An American study of 2014 showed that raising the economic status of a household after parents have left can also have a negative effect on a child’s desire for schooling. Money transfers from the city help children follow the misguided practice of not continuing their education and following their parents into labor migration as soon as possible.29 Since rural schoolchildren display less academic success than their urban peers, the migration of parents can only reinforce the inequality that exists among children left in custody. Results from surveys of rural children showed that only 35% of the offspring of migrants had received a secondary education, and only 8% of these were enrolled in colleges or universities. The same indicators for rural children who remained in the village with both parents were higher – 43% and 15%, respectively.30

Children of Labor Migrants in Cities

Complicating the structure of family relations among labor migrants led to rapid growth of the group of rural children migrating to cities along with their parents. In studying problems of their urban life, researchers often use a sociogeographic approach that assumes that the social and physical environment has a strong effect on children.31 The environment is in this case the urban space itself, which determines the environment in which the rural children grow up. The growing influx of the children of migrants into Chinese cities in recent years has produced a great many works by Chinese and then foreign authors who study problems of the socialization of adolescents in their new environment. This partially lowered the relevance of the topic of rural children without parental supervision, bringing a new problem of Chinese society to the fore. The interest of scholars is explained by both the novelty of this social phenomenon and its scale. Chinese society has several terms for categorizing this phenomenon, of which “children on the move” is the expression most often encountered (流动儿童 or 随迁子女).32 There are already more than 35 million rural children in the cities, and this figure will continue to grow. According to forecasts by Chinese researcher Wang Lili, migrants and their children could account for as much as 40% of China’s urban population by 2025.33

There is no clear distinction between groups of children on the move and children left in custody. Depending on the course of a family’s life, a child from the country can repeatedly travel to the city with his parents and back again. However, the flow of children migrating to the city along with their parents is definitely growing. In the last decade, country folk circulating between home and work have increasingly settled in the city and done their best to move the entire family out of the village. A new type of “rural migrants” who differ from their traditional counterparts view the urban environment as their future home. As was shown in a study by Fang Yiping and Shi Zhilei, children between the ages of six and 12 left in the village are increasingly following their parents.34 This situation is explained by features of the hukou (户口)35 system of residency permits, which to some degree limits the access of urban migrants to social services, and there being no possibility of enrolling children above a certain age in a municipally funded preschool. The change in the character of migration is thus reducing the proportion of older children left in custody, but the number of preschoolers living in villages under the care of relatives continues to grow.36

Chinese and foreign authors believe the current transformation of the flow of labor resources from the village to the city is important for the health and proper development of Chinese society. If parents are forced to leave their villages and seek work, joint migration to the city is thought to be the best option from the viewpoint of developing early social and academic skills.37 A great many studies in recent years have, therefore, been devoted to analyzing the strategy of parents going to cities in search of work. The 2018 work by Fang Yiping and Shi Zhilei titled Children of Migrant Parents: Migrate Together or Leave Behind? studied factors that influence the decision of migrants to bring children to the city. It was shown that decisions of family reunification were once mainly motivated by economics, but many migrants are now attracted simply by the urban way of life,38 due to the improved socioeconomic position of villagers and support from city governments. Analysis showed that rural migrants working within the borders of their native province bring their children from the village more than others, especially when sons are involved. Mothers are most consistent in the desire for family reunification. However, at the time a survey was conducted in the city of Wuhan and its suburbs, three quarters of the respondents said their children live where they are registered without either parent; i.e., they fell into the category of children left in custody without parental supervision.
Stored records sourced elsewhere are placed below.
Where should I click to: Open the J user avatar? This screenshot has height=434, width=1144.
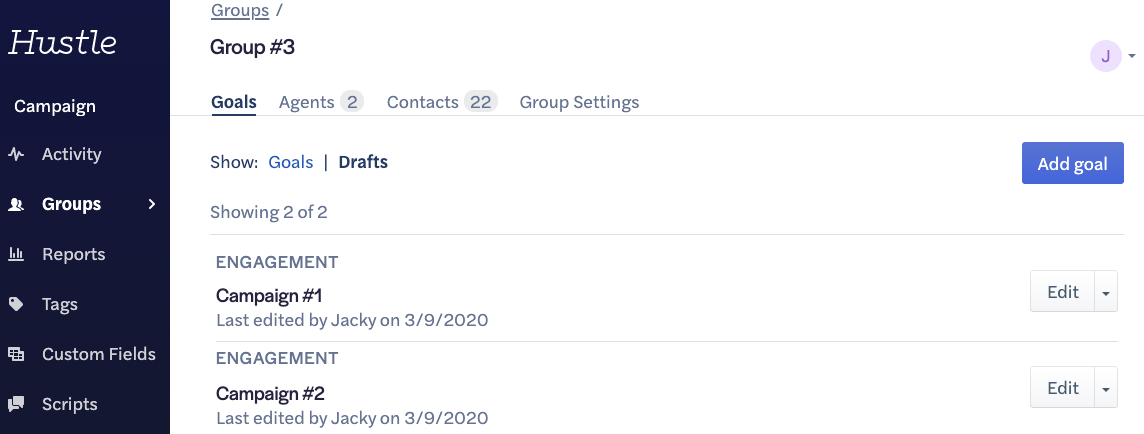(1105, 56)
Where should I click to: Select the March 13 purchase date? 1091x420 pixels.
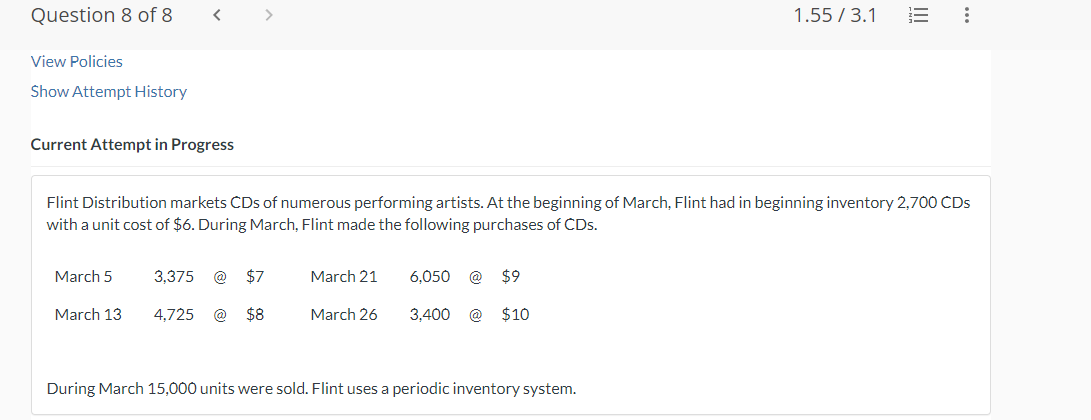point(88,314)
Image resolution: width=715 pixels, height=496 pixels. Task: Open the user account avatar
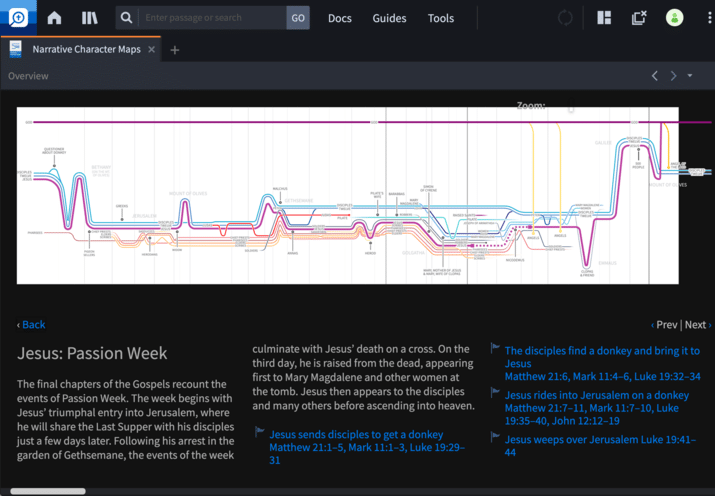[675, 18]
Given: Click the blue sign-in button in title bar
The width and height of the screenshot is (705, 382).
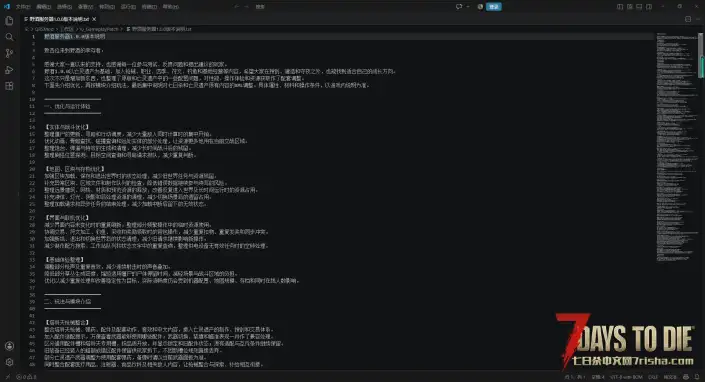Looking at the screenshot, I should coord(494,7).
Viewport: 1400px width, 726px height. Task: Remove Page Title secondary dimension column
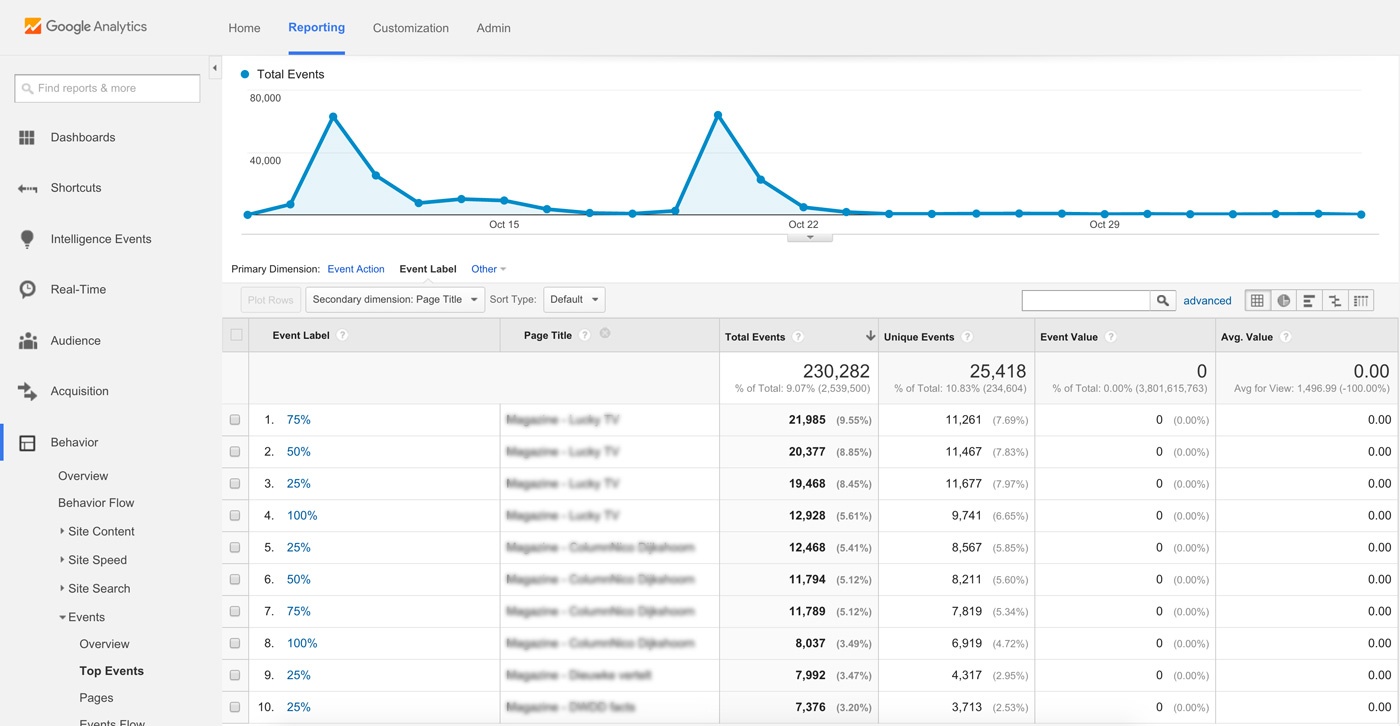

A Chinese study of 2020 ranked the effect that a migrant’s objective and subjective socioeconomic statuses (SES) have on the strategy of moving his family.39 Scholars analyzed data from a 2014 study conducted of 6,748 migrants aged 15 to 59 in regard to their plans for their future residences. It was shown that having a residence permit once played a key role in matters of family reunification and settling in the city, but instituted reforms had altered the situation. Identified barriers were now not institutional but economic. The high cost of urban life regulates the process of family migration, so the main factors are level of income, having a place to live, and stable employment. The higher the objective SES, the more likely family reunification. Results from the study showed that the total income of a family choosing to live together in the city is higher than among those who prefer to live separately (7,250 yuan vs. 6,115 yuan). A migrant’s subjective SES (perceived prosperity, compared to that of fellow villagers and urban residents) play a substantial role as well. Cultural isolation and disdain from neighbors in the city can play a negative role in the matter of rural workers’ family reunification.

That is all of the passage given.